▶ [READING PASSAGE]:
┌──

Dr. Roxanne Dryden-Edwards is an adult, child, and adolescent psychiatrist. She is a former Chair of the Committee on Developmental Disabilities for the American Psychiatric Association, Assistant Professor of Psychiatry at Johns Hopkins Hospital in Baltimore, Maryland, and Medical Director of the National Center for Children and Families in Bethesda, Maryland.
Melissa Conrad Stöppler, MD, is a U.S. board-certified Anatomic Pathologist with subspecialty training in the fields of Experimental and Molecular Pathology. Dr. Stöppler's educational background includes a BA with Highest Distinction from the University of Virginia and an MD from the University of North Carolina. She completed residency training in Anatomic Pathology at Georgetown University followed by subspecialty fellowship training in molecular diagnostics and experimental pathology.
Suicide is the act of purposely ending one's own life. How societies view suicide varies by culture, religion, ethnic norms, and the circumstances under which it occurs.
Nearly 1 million people worldwide commit suicide each year -- about 30,000 each year in the United States.
Self-mutilation is the act of deliberately hurting oneself without meaning to cause one's own death.
Physician-assisted suicide is defined as a doctor ending the life of a person who is incurably ill in a way that is either painless or minimally painful for the purpose of ending the suffering of the individual.
The effects of suicide on the loved ones of the deceased can be devastating, resulting in suicide survivors enduring a variety of conflicting, painful emotions.

└──

▶ [GIVEN ENTRIES]:

┌──

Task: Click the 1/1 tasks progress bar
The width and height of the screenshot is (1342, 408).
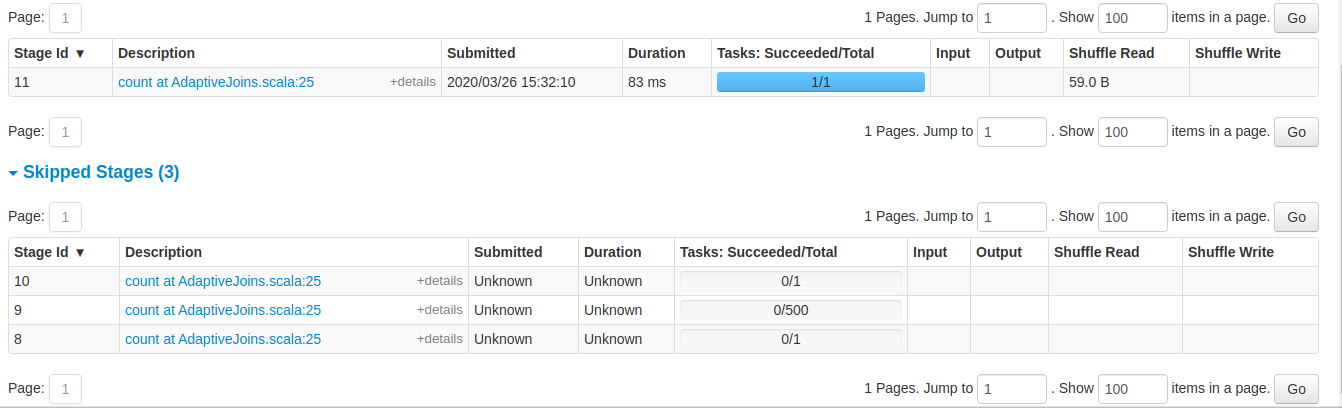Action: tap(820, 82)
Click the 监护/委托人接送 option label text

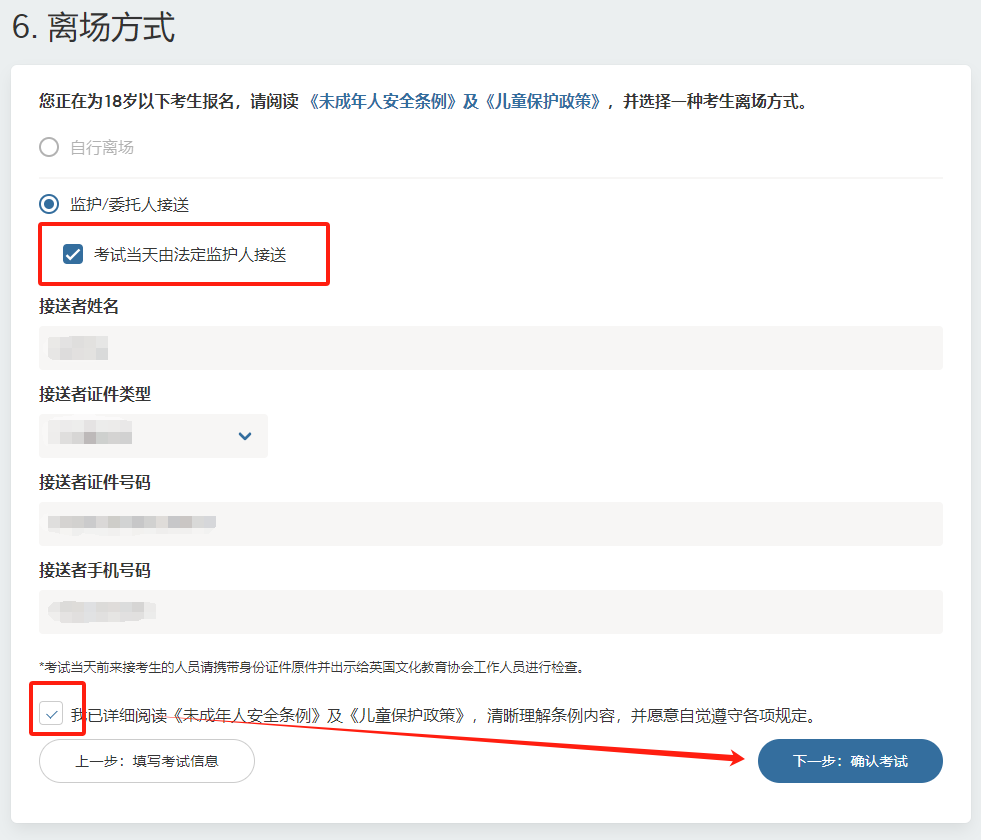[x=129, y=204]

└──
┌──

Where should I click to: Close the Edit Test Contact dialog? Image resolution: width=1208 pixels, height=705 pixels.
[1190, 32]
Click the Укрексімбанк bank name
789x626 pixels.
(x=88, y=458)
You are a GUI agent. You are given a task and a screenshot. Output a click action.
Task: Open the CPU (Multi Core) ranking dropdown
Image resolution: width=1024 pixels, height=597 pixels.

└──
┌──

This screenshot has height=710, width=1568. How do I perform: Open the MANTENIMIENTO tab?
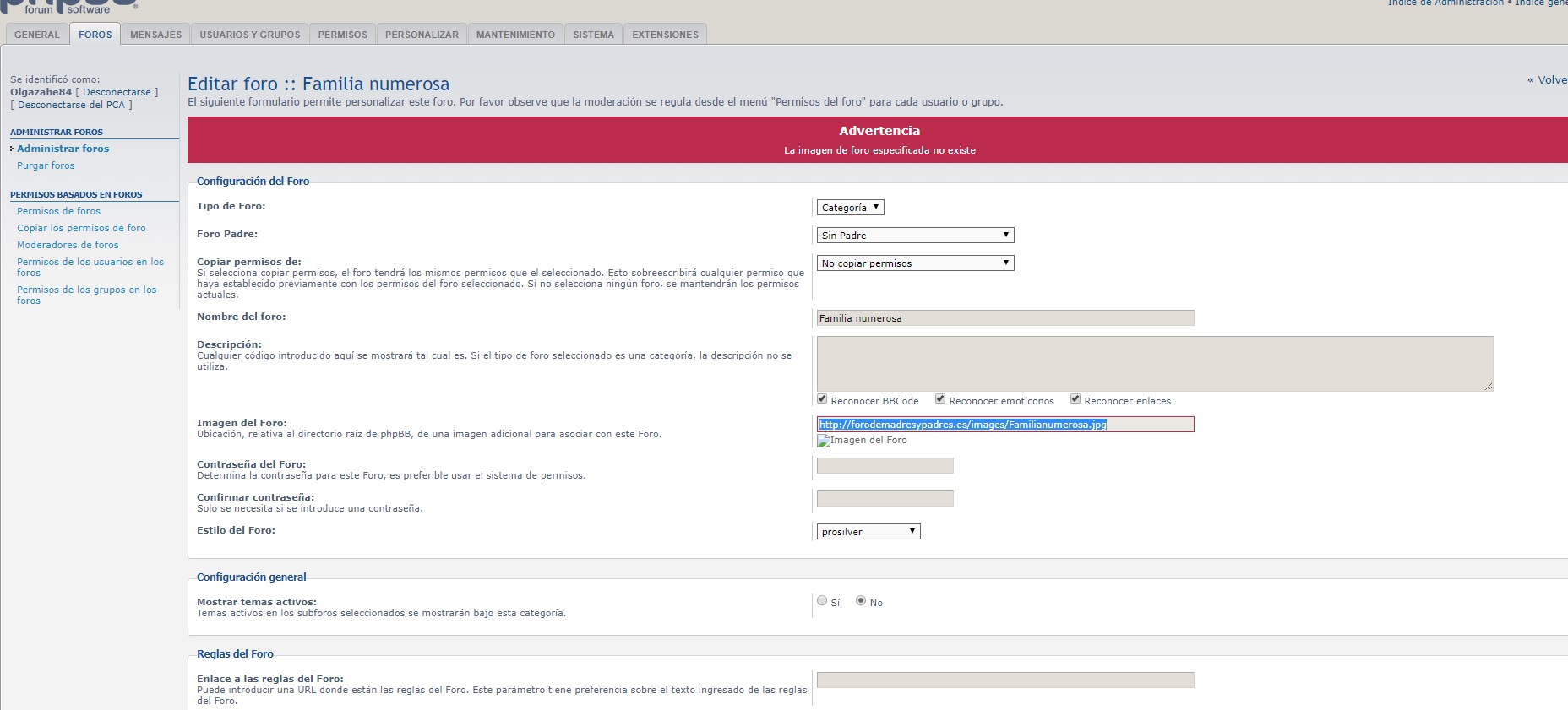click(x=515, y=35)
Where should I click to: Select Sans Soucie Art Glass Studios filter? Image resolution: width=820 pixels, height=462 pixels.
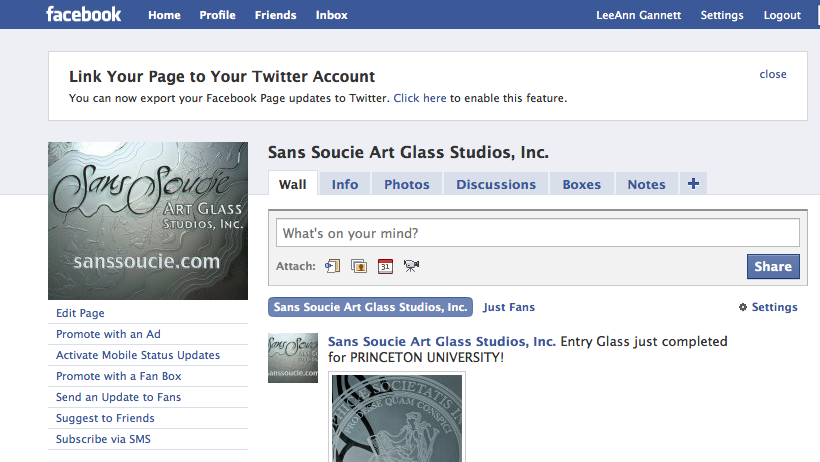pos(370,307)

└──

▶ [ASSIGNED TASK 1]:
Answer these from the passage on suicide:
(a) How many people worldwide commit suicide each year?
(b) Where did Dr. Stöppler complete her residency training in Anatomic Pathology?
(c) How does the passage define self-mutilation?
▶ [ASSIGNED TASK 2]: Echo the stretch of the passage on suicide from "Suicide is the" through "of the individual.", word for word.
The data stands apart from the passage on suicide.

▶ [OUTPUT 1]:
(a) Nearly 1 million.
(b) Georgetown University.
(c) As the act of deliberately hurting oneself without meaning to cause one's own death.

▶ [OUTPUT 2]:
Suicide is the act of purposely ending one's own life. How societies view suicide varies by culture, religion, ethnic norms, and the circumstances under which it occurs.
Nearly 1 million people worldwide commit suicide each year -- about 30,000 each year in the United States.
Self-mutilation is the act of deliberately hurting oneself without meaning to cause one's own death.
Physician-assisted suicide is defined as a doctor ending the life of a person who is incurably ill in a way that is either painless or minimally painful for the purpose of ending the suffering of the individual.